PROBLEM REQUIREMENTS: Format the data from the line containing "Given: Open the AWS Cloud Computing skill" through the line containing "Action: coord(10,12)" as a Markdown table with the columns Row and Line, numbering each row and omitting blank lines.

====================

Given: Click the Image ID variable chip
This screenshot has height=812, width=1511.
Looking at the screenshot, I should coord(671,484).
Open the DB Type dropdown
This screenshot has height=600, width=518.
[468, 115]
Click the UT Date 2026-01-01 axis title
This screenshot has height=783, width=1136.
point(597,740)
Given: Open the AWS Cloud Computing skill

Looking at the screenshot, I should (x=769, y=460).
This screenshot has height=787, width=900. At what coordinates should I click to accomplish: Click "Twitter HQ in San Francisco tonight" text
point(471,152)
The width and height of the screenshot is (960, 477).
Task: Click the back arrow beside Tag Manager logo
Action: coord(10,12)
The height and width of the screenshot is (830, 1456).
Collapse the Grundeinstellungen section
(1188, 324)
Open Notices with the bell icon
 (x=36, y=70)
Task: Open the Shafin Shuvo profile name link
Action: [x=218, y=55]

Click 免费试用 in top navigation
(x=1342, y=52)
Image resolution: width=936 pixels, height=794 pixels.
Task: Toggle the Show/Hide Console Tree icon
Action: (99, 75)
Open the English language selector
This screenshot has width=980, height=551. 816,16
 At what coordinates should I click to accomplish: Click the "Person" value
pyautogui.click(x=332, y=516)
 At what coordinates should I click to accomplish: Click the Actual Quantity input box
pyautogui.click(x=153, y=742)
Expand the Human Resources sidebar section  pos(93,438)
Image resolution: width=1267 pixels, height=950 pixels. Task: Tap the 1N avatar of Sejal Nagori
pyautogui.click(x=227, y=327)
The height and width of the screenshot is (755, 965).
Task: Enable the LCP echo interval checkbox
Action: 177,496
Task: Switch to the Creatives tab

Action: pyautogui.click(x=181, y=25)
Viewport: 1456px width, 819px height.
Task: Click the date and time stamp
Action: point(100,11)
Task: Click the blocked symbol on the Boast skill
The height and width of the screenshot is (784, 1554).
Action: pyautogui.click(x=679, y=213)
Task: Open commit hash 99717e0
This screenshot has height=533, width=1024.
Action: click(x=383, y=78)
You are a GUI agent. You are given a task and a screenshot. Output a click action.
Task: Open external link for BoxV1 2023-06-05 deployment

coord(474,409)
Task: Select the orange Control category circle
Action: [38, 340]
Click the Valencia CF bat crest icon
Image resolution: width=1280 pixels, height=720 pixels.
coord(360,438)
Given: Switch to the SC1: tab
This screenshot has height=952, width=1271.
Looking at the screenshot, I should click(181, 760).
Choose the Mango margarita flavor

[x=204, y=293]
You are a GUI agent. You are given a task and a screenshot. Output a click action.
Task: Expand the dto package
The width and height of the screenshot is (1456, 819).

====================

IN RESPONSE:
| Row | Line |
|---|---|
| 1 | Given: Open the AWS Cloud Computing skill |
| 2 | Looking at the screenshot, I should (x=769, y=460). |
| 3 | This screenshot has height=787, width=900. At what coordinates should I click to accomplish: Click "Twitter HQ in San Francisco tonight" text |
| 4 | point(471,152) |
| 5 | The width and height of the screenshot is (960, 477). |
| 6 | Task: Click the back arrow beside Tag Manager logo |
| 7 | Action: coord(10,12) |